Baca juga: Tok! BI Naikan Suku Bunga Jadi 6,25 Persen
Titik tekan yang menjadi dasar pertimbangan adalah bahwa kenaikan suku bunga acuan (BI Rate) ini untuk memperkuat stabilitas nilai tukar rupiah dari dampak memburuknya risiko global serta untuk memastikan inflasi tetap dalam target 2,5±1% pada 2024 dan 2025. Jadi, upaya untuk menahan daya tahan nilai tular rupiah menjadi basis prioritas pertimbangan RDG BI kali ini.
Dengan kata lain, stance kebijakan moneter BI yang pro-stability menjadi prioritas utama di tengah meningkatnya risiko geopolitik global saat ini (stability over growth approach).
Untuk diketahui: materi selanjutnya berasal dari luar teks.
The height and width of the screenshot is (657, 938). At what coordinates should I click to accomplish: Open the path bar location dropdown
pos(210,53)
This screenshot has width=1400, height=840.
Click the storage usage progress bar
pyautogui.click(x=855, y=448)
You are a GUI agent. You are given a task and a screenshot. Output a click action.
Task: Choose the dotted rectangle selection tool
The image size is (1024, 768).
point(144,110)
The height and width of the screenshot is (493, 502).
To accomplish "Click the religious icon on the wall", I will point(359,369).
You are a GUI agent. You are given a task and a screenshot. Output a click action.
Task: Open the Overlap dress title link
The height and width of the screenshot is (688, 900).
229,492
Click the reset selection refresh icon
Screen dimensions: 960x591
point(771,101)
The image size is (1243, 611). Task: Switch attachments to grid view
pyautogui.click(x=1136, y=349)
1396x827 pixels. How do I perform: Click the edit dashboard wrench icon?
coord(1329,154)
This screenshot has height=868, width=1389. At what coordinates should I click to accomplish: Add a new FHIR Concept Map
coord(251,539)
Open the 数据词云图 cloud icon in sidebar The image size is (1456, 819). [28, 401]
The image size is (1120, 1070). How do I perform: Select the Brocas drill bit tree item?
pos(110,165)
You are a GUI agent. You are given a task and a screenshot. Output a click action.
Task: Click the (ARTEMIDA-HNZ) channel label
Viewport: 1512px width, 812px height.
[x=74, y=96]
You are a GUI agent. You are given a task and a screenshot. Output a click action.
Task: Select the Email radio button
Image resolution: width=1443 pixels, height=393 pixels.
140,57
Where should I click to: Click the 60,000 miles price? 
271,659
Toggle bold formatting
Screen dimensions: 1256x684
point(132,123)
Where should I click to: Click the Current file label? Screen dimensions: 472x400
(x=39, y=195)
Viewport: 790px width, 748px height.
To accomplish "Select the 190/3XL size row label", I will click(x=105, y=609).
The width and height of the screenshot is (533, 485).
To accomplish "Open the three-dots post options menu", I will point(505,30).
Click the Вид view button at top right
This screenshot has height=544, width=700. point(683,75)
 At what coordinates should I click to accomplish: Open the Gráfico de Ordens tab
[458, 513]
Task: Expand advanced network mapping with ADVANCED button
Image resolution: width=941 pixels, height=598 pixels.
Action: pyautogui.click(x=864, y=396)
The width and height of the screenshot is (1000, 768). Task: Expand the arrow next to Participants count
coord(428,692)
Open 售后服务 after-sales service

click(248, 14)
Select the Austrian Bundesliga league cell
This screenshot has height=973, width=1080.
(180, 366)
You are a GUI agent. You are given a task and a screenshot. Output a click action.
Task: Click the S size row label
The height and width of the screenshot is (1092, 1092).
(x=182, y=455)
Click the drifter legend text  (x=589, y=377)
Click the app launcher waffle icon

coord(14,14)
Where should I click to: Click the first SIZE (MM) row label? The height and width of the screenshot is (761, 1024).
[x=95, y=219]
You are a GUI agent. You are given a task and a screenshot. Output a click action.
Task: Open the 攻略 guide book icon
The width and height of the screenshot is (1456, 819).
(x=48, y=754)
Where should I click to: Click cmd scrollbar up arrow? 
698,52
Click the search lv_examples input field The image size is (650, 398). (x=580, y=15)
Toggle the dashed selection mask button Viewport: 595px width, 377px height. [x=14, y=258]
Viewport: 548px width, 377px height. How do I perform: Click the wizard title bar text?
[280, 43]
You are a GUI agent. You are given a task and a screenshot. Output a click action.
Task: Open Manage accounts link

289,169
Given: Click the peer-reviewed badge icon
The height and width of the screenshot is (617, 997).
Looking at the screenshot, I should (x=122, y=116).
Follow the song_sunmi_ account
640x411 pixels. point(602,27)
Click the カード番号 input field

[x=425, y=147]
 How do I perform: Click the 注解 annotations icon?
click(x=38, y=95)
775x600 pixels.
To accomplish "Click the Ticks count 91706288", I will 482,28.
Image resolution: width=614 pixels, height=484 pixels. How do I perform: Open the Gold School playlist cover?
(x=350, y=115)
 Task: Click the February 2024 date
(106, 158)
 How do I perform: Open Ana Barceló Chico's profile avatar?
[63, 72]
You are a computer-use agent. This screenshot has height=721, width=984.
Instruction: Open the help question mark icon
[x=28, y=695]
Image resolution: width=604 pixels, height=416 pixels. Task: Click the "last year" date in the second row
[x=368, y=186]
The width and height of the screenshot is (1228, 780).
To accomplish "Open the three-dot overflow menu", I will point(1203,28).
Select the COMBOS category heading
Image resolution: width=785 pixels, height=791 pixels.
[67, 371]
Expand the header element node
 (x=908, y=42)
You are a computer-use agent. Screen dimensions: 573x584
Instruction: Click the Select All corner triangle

Namun demikian, RDG BI juga tetap memberikan ruang untuk tetap mendorong pertumbuhan ekonomi (stance of pro growth) dengan penekanan pada kebijakan makroprudensial didukung kebijakan sistem pembayaran yang efisien dan efektif.
Kebijakan yang tetap pro-economic growth secara berkelanjutan melalui kanal kebijakan makroprudensial dimaksudkan untuk mendorong ekspansi penyaluran kredit dan/atau pembiayaan kepada sektor riil. Kebijakan ini didorong dengan memperkuat Kebijakan Insentif Likuiditas Makroprudensial (KLM) untuk mendorong ekspansi penyaluran kredit dan/atau pembiayaan melalui perluasan cakupan sektor prioritas, yakni sektor penunjang hilirisasi, konstruksi dan real estate produktif, ekonomi kreatif, otomotif, perdagangan, Listrik-Gas-Air Bersih (LGA), dan jasa sosial; serta penyesuaian besaran insentif untuk setiap sektor yang berlaku mulai 1 Juni 2024 nanti.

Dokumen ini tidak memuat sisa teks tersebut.